I know I've addressed this dynamic before but what the hell. One big problem with how fans perceive referees is you visualize most decisions as black and white. I would kindly suggest most are grey, and that is the way it will always be, and therein lies a big part of the problem with how referees are perceived. There will never be a "consistency" as long as humans are referees. Your earlier examples of the panel split on foul/no foul etc articulates this seamlessly. Easy fouls are ones everyone agrees on, except the village idiot. But whether to call or not call certain fouls at certain points in time is, in that specific moment, never a simple case of "zero" or "one". Two days ago I blew an advantage early in the game. The ball took a weird bounce and what seemed like an easy foul to call suddenly became an error. And I told the player. Fortunately he was nice and told me not to worry about it. Five minutes later a player got levelled, easy foul to call, yellow card the guy and everyone is happy, but I saw the opp and the guy who received the ball was the only other player who did, as everyone basically switched off expecting the whistle. He took a touch and buried it. The defending team complained because "I should have blown my whistle". Sigh. Moments in games are dynamic and reacting to all the little blips and schisms in any game (even the very highest level ones) is not an easy thing to do.
 

ubik

Geoff Thomas
Given that most people agree that Dias should have got a second yellow a minute into the second half, VAR should also be able to intervene there. Replays show the trip was intentional but contrived to look accidental, so even worse.
 

GOBIAS

Ian Bowyer
I know I've addressed this dynamic before but what the hell. One big problem with how fans perceive referees is you visualize most decisions as black and white. I would kindly suggest most are grey, and that is the way it will always be, and therein lies a big part of the problem with how referees are perceived. There will never be a "consistency" as long as humans are referees. Your earlier examples of the panel split on foul/no foul etc articulates this seamlessly. Easy fouls are ones everyone agrees on, except the village idiot. But whether to call or not call certain fouls at certain points in time is, in that specific moment, never a simple case of "zero" or "one". Two days ago I blew an advantage early in the game. The ball took a weird bounce and what seemed like an easy foul to call suddenly became an error. And I told the player. Fortunately he was nice and told me not to worry about it. Five minutes later a player got levelled, easy foul to call, yellow card the guy and everyone is happy, but I saw the opp and the guy who received the ball was the only other player who did, as everyone basically switched off expecting the whistle. He took a touch and buried it. The defending team complained because "I should have blown my whistle". Sigh. Moments in games are dynamic and reacting to all the little blips and schisms in any game (even the very highest level ones) is not an easy thing to do.
This is what I’m saying though. It is clear that so many decisions are subjective, a panel of refs, ex players, fans will all have differing opinions on some fouls.
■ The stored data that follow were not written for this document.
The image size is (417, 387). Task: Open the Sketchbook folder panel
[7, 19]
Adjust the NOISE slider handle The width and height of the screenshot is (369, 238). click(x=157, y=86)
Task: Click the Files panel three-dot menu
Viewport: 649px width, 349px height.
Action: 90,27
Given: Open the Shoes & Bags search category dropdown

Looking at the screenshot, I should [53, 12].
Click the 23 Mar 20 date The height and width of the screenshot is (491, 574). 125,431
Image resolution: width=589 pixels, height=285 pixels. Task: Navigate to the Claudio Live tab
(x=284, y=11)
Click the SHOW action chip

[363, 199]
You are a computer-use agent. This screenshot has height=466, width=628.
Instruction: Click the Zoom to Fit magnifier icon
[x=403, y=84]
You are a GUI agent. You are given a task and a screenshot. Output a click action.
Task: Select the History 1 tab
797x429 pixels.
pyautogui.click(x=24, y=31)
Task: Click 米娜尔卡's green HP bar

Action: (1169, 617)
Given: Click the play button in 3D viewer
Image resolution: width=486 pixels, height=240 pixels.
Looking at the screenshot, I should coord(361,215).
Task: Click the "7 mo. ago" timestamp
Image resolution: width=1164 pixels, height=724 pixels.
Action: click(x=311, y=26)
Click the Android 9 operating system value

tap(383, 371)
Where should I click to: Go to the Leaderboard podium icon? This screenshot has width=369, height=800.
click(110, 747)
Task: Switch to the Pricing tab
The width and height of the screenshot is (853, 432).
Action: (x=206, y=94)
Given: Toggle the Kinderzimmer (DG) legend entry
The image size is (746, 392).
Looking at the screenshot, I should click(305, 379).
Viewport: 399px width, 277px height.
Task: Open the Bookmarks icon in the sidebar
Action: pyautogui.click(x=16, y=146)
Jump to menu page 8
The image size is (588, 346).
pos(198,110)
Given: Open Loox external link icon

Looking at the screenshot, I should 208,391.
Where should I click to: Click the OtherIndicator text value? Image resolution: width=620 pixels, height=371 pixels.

So from day one I never thought VAR should be involved in this. VAR should only be there to stop absolutely outrageous injustices which might only happen to a club a couple of times a season. A lot of the clap trap we are kicking off about nowadays isn’t a major injustice, it is often some minor infringement that is often given that we haven’t got. The whole farce has been caused by bad VAR interference.

I want the tech to be there to assist refs, but not taking over the game and changing it in a terrible way. I think I’m on the refs side here.
 

Redofheaven2

First Team Squad
I know I've addressed this dynamic before but what the hell. One big problem with how fans perceive referees is you visualize most decisions as black and white. I would kindly suggest most are grey, and that is the way it will always be, and therein lies a big part of the problem with how referees are perceived. There will never be a "consistency" as long as humans are referees. Your earlier examples of the panel split on foul/no foul etc articulates this seamlessly. Easy fouls are ones everyone agrees on, except the village idiot. But whether to call or not call certain fouls at certain points in time is, in that specific moment, never a simple case of "zero" or "one". Two days ago I blew an advantage early in the game. The ball took a weird bounce and what seemed like an easy foul to call suddenly became an error. And I told the player. Fortunately he was nice and told me not to worry about it. Five minutes later a player got levelled, easy foul to call, yellow card the guy and everyone is happy, but I saw the opp and the guy who received the ball was the only other player who did, as everyone basically switched off expecting the whistle. He took a touch and buried it. The defending team complained because "I should have blown my whistle". Sigh. Moments in games are dynamic and reacting to all the little blips and schisms in any game (even the very highest level ones) is not an easy thing to do.
Yes but it seems like the refs want decisions to be subjective - where possible why not make them black and white to remove the grey areas? For example holding of opposition players is a foul but now we have the subjectivity of “how long was he held for”.
 

Red Ray's Redlist

Geoff Thomas
I know I've addressed this dynamic before but what the hell. One big problem with how fans perceive referees is you visualize most decisions as black and white. I would kindly suggest most are grey, and that is the way it will always be, and therein lies a big part of the problem with how referees are perceived. There will never be a "consistency" as long as humans are referees. Your earlier examples of the panel split on foul/no foul etc articulates this seamlessly. Easy fouls are ones everyone agrees on, except the village idiot. But whether to call or not call certain fouls at certain points in time is, in that specific moment, never a simple case of "zero" or "one". Two days ago I blew an advantage early in the game. The ball took a weird bounce and what seemed like an easy foul to call suddenly became an error. And I told the player. Fortunately he was nice and told me not to worry about it. Five minutes later a player got levelled, easy foul to call, yellow card the guy and everyone is happy, but I saw the opp and the guy who received the ball was the only other player who did, as everyone basically switched off expecting the whistle. He took a touch and buried it. The defending team complained because "I should have blown my whistle". Sigh. Moments in games are dynamic and reacting to all the little blips and schisms in any game (even the very highest level ones) is not an easy thing to do.
Totally agree with the sentiment.

My issue is that certain refs, not mentioning any names Anthony Taylor, only seem to give these subjective calls one way.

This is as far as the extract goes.